The United Nations World Order and Government become nearer by the day.
"George Orwell turn in your grave."
All those academic book writers have identified a host of problems which thanks to global media. most of which we have now managed to import here, and yes those writers have their local counterparts and slavish followers, but let us not forget the role of the teaching profession, academics, socialists, theorists, they distribute half baked theories and socialism like so much daily porridge. They instruct young minds in the rights of everyone, everyone has rights, no one it seems has responsibilities or obligations, perhaps that comes in a later class, but no one seems to have majored in the responsibility class for three decades.

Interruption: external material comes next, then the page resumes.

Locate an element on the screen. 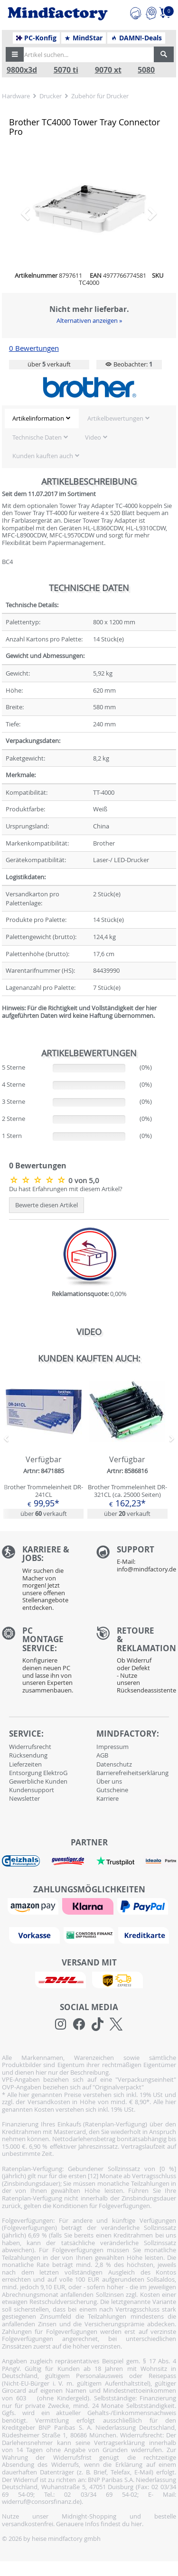  5070 ti is located at coordinates (66, 70).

I think a beautiful green theory might be to give these Utopian theorists the Island of Great Barrier to work with. By their estimation, under their guidance it will be more prosperous that Hong Kong in just two years and then we can copy their proven and prosperous example. However I suspect that like a lot of schoolboys trying to make a work project, all the theories mean very little when you lack experience of operation. I would not be surprised that all their theories amount to is a huge debt for unworkable schemes, just as the last social program did (and the one before). Our biggest election problem are the Parties without a bolters chance of even a list seat, spouting forth great policy that they have not a snowballs chance in Hades of ever installing, yet they act as if their unreal policies might save the day. Beware grand promises from candidates without seats. This may go down as the election of hollow men with hollow promises stepping out to a hollow recession, something of a hollow victory.
A great article. 10,000 years ago Alberta Canada was covered in 3 km of ice...then it melted....but there were no SUVs, no steel mills or cement plants or oil refineries. Why? Canada needs more writers like Martin Durkin, unfortunately we are a nation of wimps led by likes of the Green advocates. Kiwis have more common sense than Canadians.

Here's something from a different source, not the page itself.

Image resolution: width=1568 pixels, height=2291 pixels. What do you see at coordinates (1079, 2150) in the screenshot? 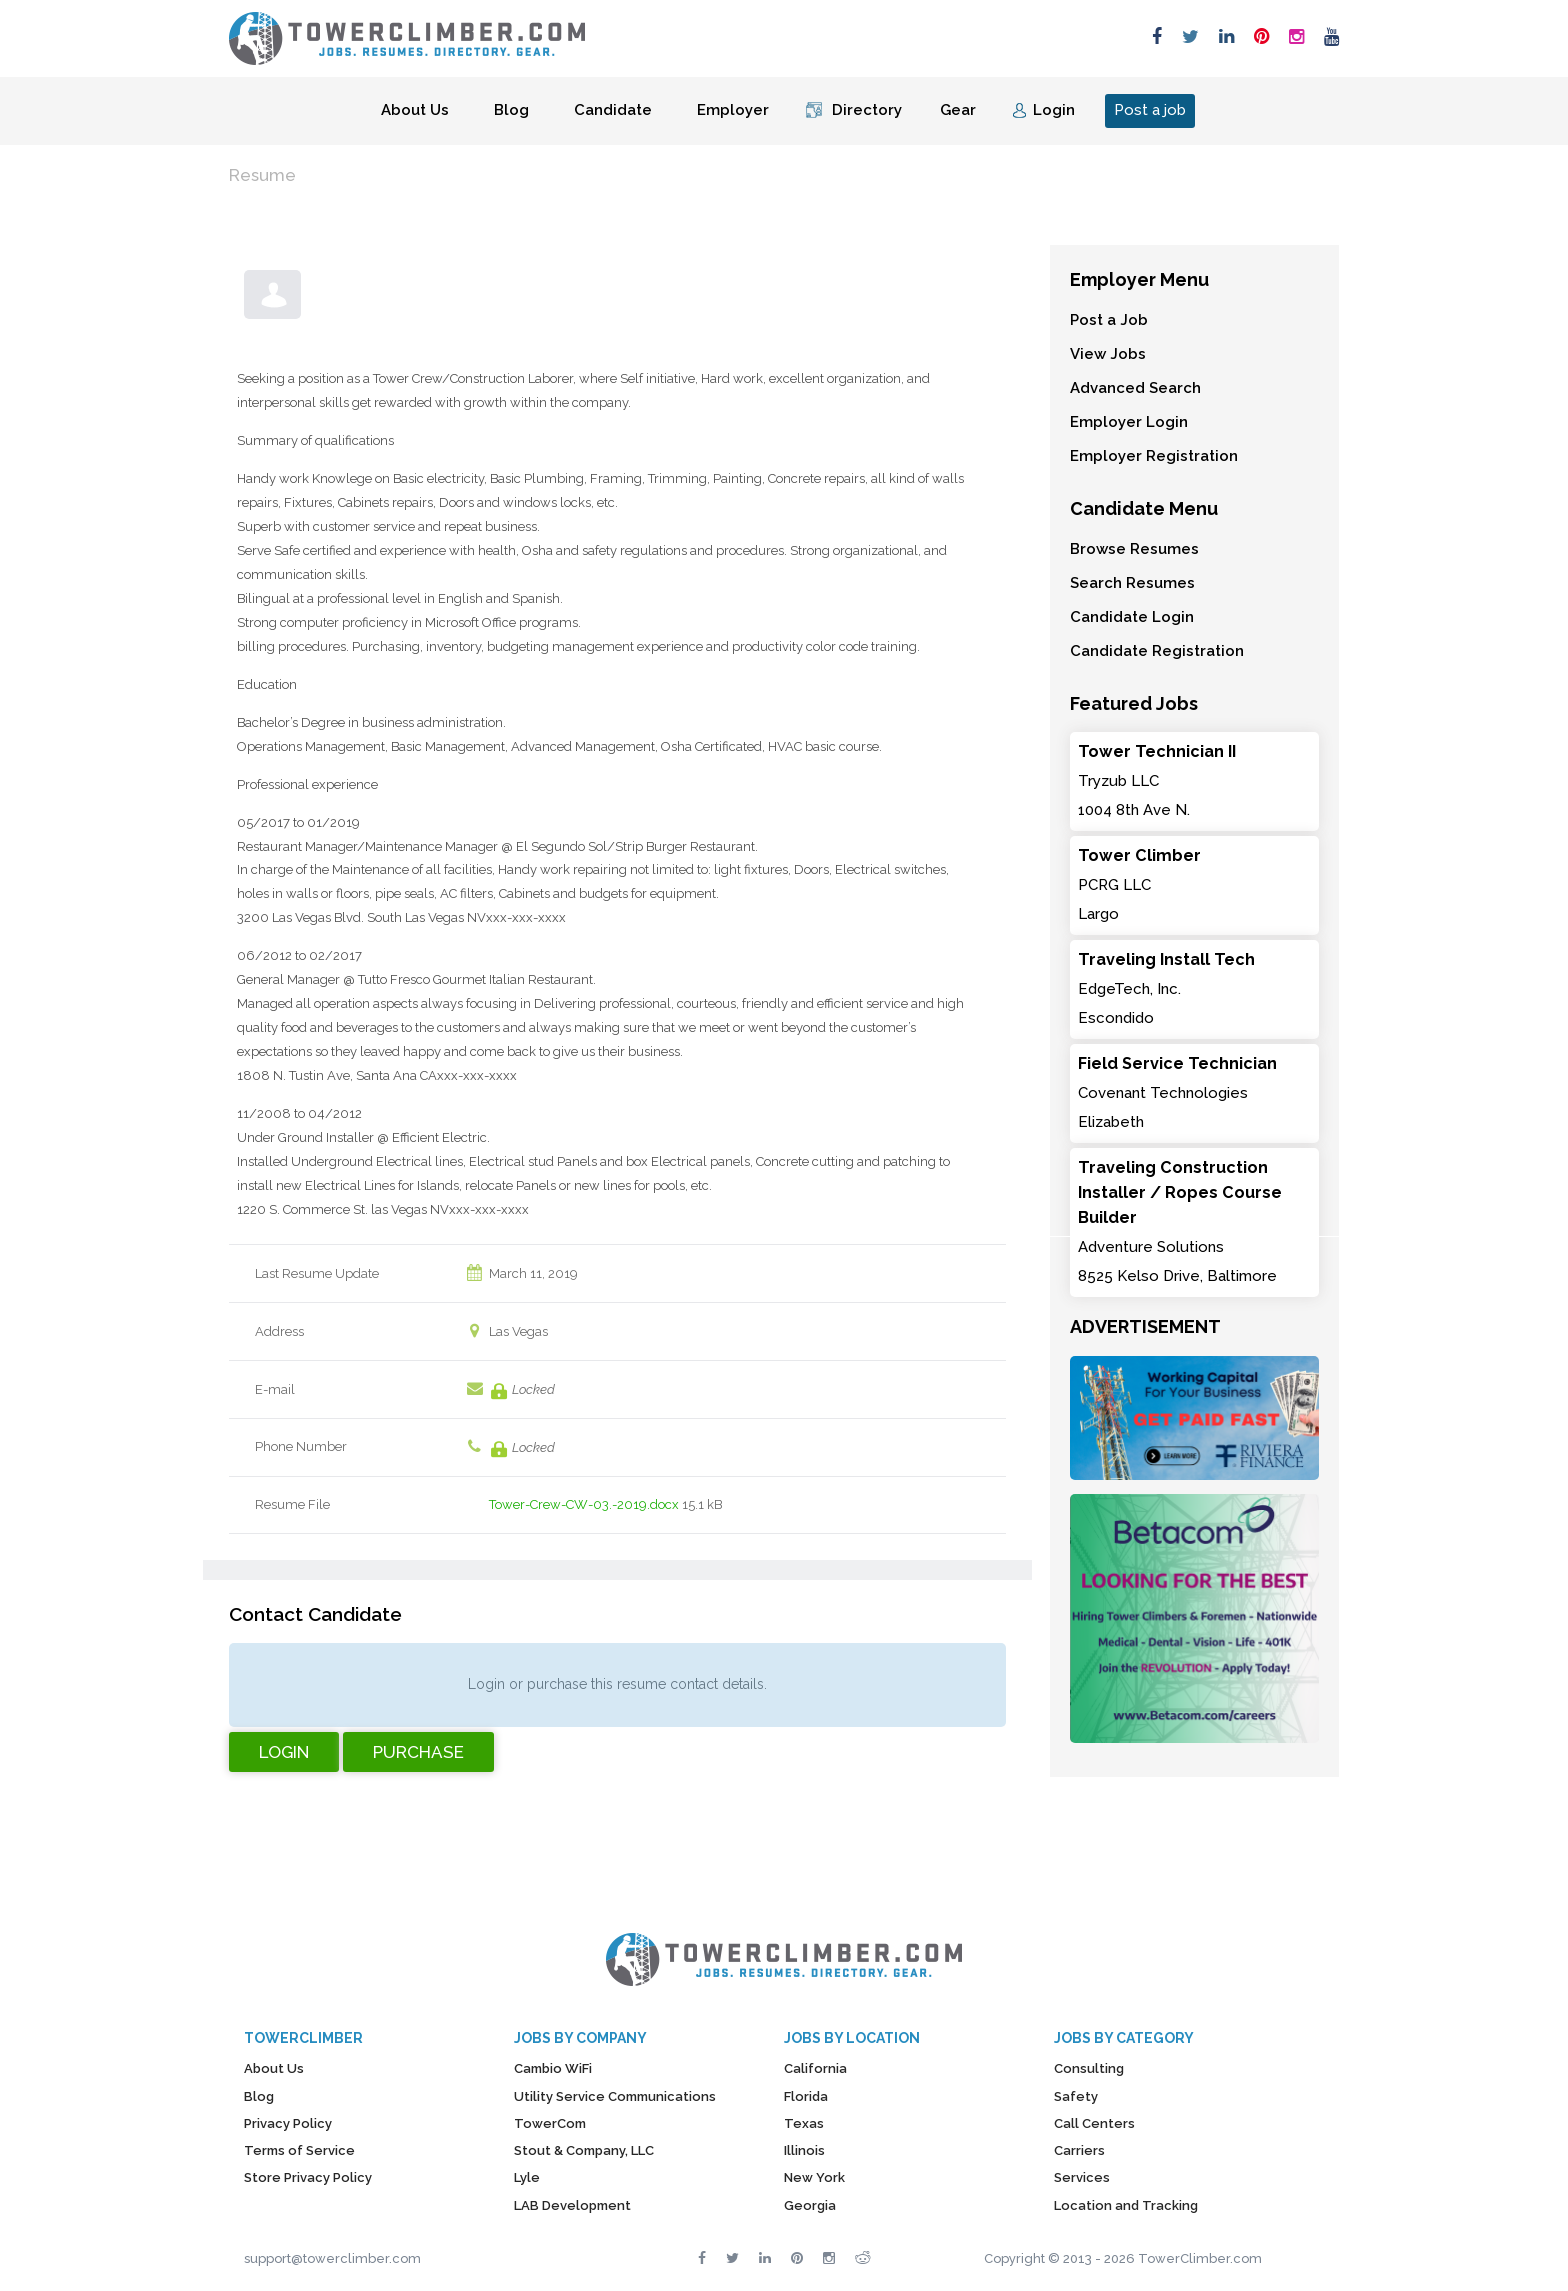
I see `Carriers` at bounding box center [1079, 2150].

John Morrall Calgary Alberta CANADA
One overlooked reason for melting ice sheets is a tilt in the earth`s axis. A classic example happened 4000 yrs ago when what is thought to have been as an asteroid crashed into the earth north of Europe , destoying the land of the Frisians which is recorded as having been a pleasant temperate zone land] Supporting evidence; Glacier bay national park in Alaska 400yrs ago was covered with an immense sheet of ice [Probably was located ion the north pole]; Waimakariri gorge formed by a glacier that retreated 4000 yrs ago and that tiome was a time of mass migrations.
Capitalism is coming up against the brick wall of a finite world; the ignorant want to keep on rushing to the destruction of the natural environment which is our nest and the powers that be up the pyramidal heirachy of power [held in place by money and fear] want us all latched on to an electronic money system bearing no connection to productivity.Moneyfeudalism!!!